Biologists are focusing on LaSals' diseased deer

Published: Thursday, Oct. 28 2004 9:11 a.m. MDT

Bill Bates, left, and Griz Oleen check large buck taken off the LaSal Mountains early Monday.

LA SAL, San Juan County — There's no real explanation, nothing that would lead biologists to believe deer on the LaSal Mountains are any more likely to contract chronic wasting disease than deer anywhere else in Utah.

But the fact is that of the 13 known cases in Utah, eight deer came from the little cluster of mountains southeast of Moab.

The latest case was a deer shot last month during the muzzleloader hunt and was the one positive result in 100 deer checked.

Still, biologists are puzzled and are concentrating their attention on the LaSals in an attempt to find out why.

The first case in Utah of CWD was found two years ago in the mountains northeast of Vernal. There have been four positive tests in deer from the same area.

"We can explain these cases. It was found in deer just across the border in Colorado and was likely brought into Utah through that herd," reported Leslie McFarlane, wildlife biologist for the Utah Division of Wildlife Resources.

"We're not sure how it got into the LaSals. It didn't come from Colorado. Colorado does extensive testing, and CWD hasn't been found in deer across the border. There are no private elk ranches in the area and no natural migration routes, so we really don't know where it came from."

Starting this winter, the DWR plans to focus its studies on the LaSals. Among other things, it will closely monitor the migration patterns of the deer to see if it could have come from outside the area.

Testing thus far has shown a prevalence rate of around 2 percent, which is much lower than test results from either Colorado or Wyoming.

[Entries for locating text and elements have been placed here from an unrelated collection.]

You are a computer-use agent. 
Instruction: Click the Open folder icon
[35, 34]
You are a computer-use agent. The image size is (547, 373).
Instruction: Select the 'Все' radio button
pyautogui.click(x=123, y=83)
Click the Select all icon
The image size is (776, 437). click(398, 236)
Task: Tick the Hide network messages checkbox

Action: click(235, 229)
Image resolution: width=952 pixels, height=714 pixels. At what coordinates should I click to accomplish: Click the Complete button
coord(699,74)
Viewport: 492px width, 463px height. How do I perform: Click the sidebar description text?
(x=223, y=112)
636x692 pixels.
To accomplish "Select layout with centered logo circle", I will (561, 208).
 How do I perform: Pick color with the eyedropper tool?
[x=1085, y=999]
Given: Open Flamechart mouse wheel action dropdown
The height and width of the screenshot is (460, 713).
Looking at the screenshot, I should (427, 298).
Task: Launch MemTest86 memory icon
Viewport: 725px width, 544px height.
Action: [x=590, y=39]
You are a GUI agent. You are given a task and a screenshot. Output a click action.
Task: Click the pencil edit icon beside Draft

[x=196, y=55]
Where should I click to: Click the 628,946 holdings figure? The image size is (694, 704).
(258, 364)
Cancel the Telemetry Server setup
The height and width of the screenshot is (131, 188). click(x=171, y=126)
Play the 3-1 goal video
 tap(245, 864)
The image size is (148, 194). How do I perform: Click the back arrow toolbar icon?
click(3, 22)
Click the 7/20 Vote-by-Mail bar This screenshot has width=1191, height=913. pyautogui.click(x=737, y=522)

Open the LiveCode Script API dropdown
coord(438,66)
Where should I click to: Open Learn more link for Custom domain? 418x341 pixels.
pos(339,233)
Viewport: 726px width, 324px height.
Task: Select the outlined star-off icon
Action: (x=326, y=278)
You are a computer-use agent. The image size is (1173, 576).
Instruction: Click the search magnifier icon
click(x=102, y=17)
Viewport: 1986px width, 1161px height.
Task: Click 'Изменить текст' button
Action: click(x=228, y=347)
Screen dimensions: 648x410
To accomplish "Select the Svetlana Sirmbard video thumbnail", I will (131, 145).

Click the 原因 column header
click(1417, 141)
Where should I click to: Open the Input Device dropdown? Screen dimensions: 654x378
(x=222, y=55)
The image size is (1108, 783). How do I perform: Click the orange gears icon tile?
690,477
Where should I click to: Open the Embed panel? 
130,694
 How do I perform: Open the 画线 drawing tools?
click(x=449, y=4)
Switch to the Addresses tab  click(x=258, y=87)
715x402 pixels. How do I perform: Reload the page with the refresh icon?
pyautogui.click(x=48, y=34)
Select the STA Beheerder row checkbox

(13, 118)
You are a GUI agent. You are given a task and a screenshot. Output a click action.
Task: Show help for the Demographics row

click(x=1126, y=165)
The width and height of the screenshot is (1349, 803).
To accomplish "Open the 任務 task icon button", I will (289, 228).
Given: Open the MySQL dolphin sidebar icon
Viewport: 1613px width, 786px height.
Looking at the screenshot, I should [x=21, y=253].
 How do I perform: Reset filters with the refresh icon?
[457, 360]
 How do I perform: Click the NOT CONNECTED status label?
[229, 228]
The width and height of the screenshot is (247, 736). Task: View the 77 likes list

In some units in Colorado, 15 percent of the tested deer had CWD, and in Wyoming the prevalence rate in some units is 23 percent.

"What this tells us," McFarlane said, "is that the disease is new here in Utah. Colorado or Wyoming have probably had the disease for a long time. It is believed, now, that some of the early diagnoses were wrong. So little was known about the disease at the time."

This past weekend, the DWR set up a special check station just outside the town of La Sal to collect tissue samples from deer shot in the area during the state's general deer hunt.